Tuesday, April 21, 2009

The Midnight Meat Train


http://www.firstshowing.net/img/midnight-meat-postsm.jpg

Title:
The Midnight Meat Train
Release Date: Aug 7th, 2008
Score: 3 out of 4

Well, based on the title of the film I was expecting a dumb-but-fun gorefest but this movie is nothing of the sort. Aside from the opening sequence, which may force you to lose a few sanity points, there is very little gore within the majority of the film.

Ok, well there's a fair amount of trains (well... subway cars) but this film is basically a pot-boiler serial killer chase-down, based on the short story with the same unfortunately dumbass title by Clive Barker - once known as a great writer even outside of the horror genre; these days known as the guy who writes blurbs on the back of dust jackets proclaiming some young hack to be "the new face of horror" every other month. Oh, and when I say pot-boiler, I mean it in the way someone puts a pot of water on the stove-top for 1/3rd of a film before remembering to turn the burner on.

There is blood and guts, of course, just a lot less that you would expect from a film that, judging by title alone, is about an evil train made of meat that rides at midnight. The tone of "TMMT" is genuinely unsettling and after a slightly sluggish start it picks up momentum and kept me rapt in suspenseful attention. The score and flickery-lights effects help (god knows why I still get spooked by flickery lights).

The film centers around the affable but self-esteem lacking photographer named Peter Parker --- I, I mean Leon. His name is Leon (played by Bradley Cooper). He is an aspiring art photographer, but is relegated to selling crime scene photos to the local dailies to pay the bills. Also he has a hot but annoying girlfriend (Leslie Bibb). To my utter disbelief, Stan Lee had nothing to do with this production.

Leon's big break comes when he snaps some pix of a girl being harassed by street thugs at a subway stop, and convinces a capricious art dealer played by Brooke Shields that he can capture the seedy, "true" side of New York City (the Green Line logo is prominently displayed inside the subway scenes). Unfortunately, this model is then quickly dispatched with by our serial killer once she gets on the train. Soon after this we meet our Midnight Meat Train Murderer face to face, played by Vinnie Jones (aka the big scary dude in Lock, Stock and Two Smoking Barrels). He is a butcher of cows by day, a butcher of men by night.

Leon sets out to hunt him down and he quickly becomes obsessed photographing/capturing the midnight train riding meat-loving murderer -- because, obviously, an amateur photographer can catch a twisted killer much more easily than a homicide department. Again, I assure you Stan Lee had nothing to do with this movie!

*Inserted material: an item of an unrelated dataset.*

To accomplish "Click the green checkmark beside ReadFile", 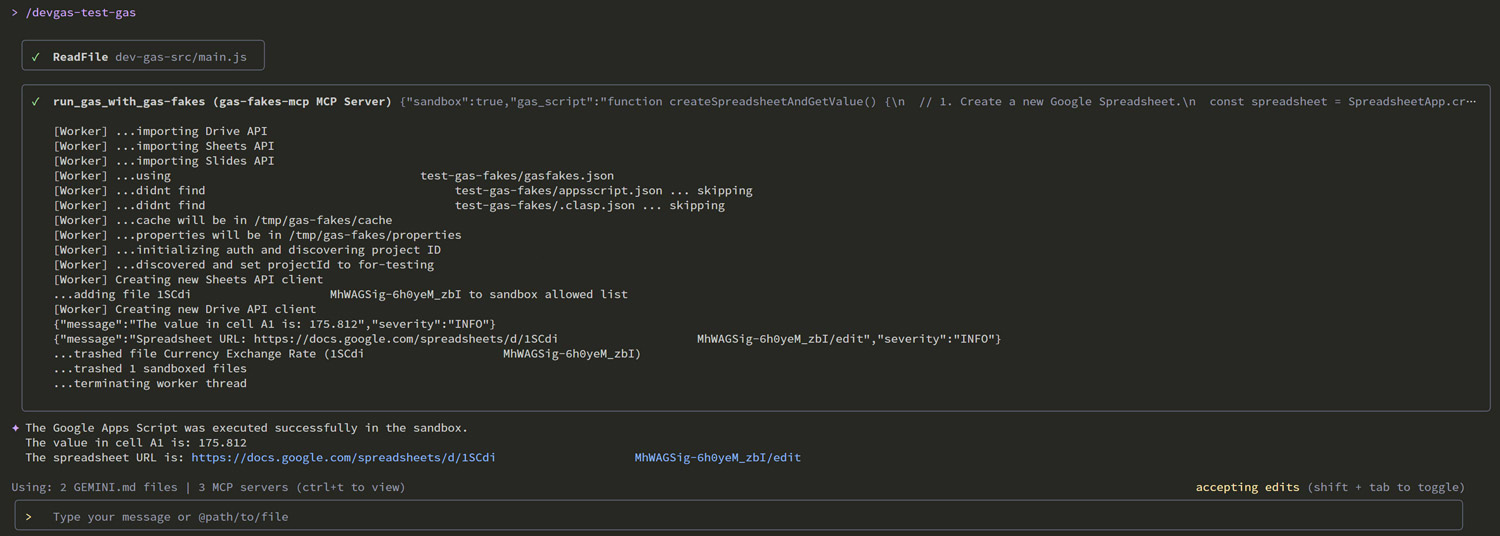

It rapidly develops into a cat-and-mouse game, then shit just starts to get crazy. And that's as much as I can tell without ruining the movie. But I will tell you that I found the ending both awesome and unexpected.

All in all this is a tight, well done film. Slow stretches of filler aside, it succeeds in suspense, squick, and general creepiness. Vinnie Jones delivers an amazing performance, especially considering his character says maybe two words throughout the entire film.

I recommend it, I wouldn't personally buy the DVD but many Clive Barker fans might want to, as this is the best adaptation of a Barker story I've seen in years.